Re: A few questions and issues with dynticks, NOHZ and powertop

From: david
Date: Mon Apr 05 2010 - 14:45:57 EST


On Mon, 5 Apr 2010, Arjan van de Ven wrote:

On 4/5/2010 8:14, Paul E. McKenney wrote:
So the main issue is that for many workloads, it is best to run full bore
and get done quickly, thus allowing the entire machine to be powered down?

yep

Race To Idle works extremely well in a batch type situation where there is not going to be any work to do after you finish what you have.

It doesn't work quite as well if you are going to have new work to do in the near future.

You cannot power down the entire machine if you have to look for user input.

It takes time (and power) to shut down and start back up, if you are going to have more work to do before you can make the complete cycle (and save more power than it costs to make the transitions), it's best to stay at full power, even if you are idle.


As an example, video/audio playback.

This requires relativly little cpu, but it needs it frequently (to keep the hardware buffers filled), and you cannot power down even when the cpu is idle.

But you could save power by disabling cores, switching to a slower clock speed, etc while still having one core remaining awake all the time.

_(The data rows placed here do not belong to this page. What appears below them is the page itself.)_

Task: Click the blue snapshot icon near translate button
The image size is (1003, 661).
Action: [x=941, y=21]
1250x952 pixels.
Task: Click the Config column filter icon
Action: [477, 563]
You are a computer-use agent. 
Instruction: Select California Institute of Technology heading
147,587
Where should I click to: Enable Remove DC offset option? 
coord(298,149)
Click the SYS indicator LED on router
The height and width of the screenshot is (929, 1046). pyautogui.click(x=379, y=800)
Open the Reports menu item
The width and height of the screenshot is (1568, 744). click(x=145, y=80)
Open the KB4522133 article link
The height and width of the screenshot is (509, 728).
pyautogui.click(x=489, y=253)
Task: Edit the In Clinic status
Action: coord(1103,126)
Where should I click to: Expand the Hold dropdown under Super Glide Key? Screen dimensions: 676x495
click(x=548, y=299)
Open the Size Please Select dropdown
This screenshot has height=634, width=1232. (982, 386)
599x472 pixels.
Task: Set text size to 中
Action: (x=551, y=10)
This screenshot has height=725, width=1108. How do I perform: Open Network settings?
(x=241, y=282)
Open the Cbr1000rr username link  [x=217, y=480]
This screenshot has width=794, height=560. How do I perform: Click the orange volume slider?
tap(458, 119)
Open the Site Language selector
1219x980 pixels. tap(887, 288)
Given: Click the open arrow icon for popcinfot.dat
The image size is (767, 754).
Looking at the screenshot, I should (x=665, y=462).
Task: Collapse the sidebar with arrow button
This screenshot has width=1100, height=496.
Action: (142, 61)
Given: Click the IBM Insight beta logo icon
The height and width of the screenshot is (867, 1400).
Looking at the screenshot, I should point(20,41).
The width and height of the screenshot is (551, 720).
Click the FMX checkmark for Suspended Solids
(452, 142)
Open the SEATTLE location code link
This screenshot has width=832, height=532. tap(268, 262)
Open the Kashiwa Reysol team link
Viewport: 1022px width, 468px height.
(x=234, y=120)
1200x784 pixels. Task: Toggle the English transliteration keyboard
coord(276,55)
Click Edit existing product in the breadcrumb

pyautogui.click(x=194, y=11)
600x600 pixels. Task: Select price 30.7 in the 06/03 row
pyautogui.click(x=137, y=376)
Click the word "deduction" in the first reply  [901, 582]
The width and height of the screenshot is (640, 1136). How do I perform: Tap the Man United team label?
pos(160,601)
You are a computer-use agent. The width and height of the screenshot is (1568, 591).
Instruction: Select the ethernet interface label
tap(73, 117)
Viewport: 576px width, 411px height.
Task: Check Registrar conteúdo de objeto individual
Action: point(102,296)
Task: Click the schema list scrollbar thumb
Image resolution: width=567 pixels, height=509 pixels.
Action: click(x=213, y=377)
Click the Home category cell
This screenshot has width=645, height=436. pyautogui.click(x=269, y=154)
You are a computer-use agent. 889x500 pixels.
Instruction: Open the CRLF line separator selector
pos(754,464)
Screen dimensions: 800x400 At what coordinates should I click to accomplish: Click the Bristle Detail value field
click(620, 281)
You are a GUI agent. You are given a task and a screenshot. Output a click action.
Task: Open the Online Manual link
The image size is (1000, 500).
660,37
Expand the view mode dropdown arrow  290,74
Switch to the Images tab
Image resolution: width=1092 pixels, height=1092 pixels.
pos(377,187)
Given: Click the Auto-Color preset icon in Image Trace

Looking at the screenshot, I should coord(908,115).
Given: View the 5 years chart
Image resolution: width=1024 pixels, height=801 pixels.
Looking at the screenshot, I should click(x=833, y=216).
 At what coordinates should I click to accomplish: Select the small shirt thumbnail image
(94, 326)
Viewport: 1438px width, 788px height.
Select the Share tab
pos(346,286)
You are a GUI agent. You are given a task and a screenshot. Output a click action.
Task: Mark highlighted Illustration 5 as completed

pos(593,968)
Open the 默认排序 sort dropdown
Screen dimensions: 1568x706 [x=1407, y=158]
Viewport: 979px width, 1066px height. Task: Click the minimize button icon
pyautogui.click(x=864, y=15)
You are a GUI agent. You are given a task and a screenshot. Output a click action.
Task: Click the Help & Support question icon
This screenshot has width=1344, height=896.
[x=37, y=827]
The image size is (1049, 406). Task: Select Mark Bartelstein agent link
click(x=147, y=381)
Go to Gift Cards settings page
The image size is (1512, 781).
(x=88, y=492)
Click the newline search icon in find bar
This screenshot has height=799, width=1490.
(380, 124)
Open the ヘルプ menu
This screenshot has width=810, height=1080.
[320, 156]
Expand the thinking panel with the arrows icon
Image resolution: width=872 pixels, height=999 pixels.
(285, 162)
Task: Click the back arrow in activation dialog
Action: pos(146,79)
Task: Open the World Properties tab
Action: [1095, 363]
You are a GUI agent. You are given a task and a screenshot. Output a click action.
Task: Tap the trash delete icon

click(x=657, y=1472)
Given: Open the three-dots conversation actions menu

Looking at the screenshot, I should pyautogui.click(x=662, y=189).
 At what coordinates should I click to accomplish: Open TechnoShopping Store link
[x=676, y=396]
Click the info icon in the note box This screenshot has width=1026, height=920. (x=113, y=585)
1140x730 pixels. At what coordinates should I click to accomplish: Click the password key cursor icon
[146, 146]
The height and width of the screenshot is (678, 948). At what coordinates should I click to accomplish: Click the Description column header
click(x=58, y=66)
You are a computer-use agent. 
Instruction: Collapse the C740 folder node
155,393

The key is to look at what you are waiting for. If you are just waiting for the processing to finish, race to idle is great. However if you are waiting for the outside world or for a clock tick you need to look into the exact situation more closely.

David Lang

If so, it seems likely that there would be some workloads that were sometimes
unable to use all the CPUs, in which case shutting down (idling, offlining,
dyntick-idling, whatever) the excess CPUs might nevertheless be the right
thing to do.

but the point is that the normal scheduler + idle behavior gives you exactly that
in a natural way !
If you don't have enough work (tasks) to keep all cores busy, the others are and stay idle.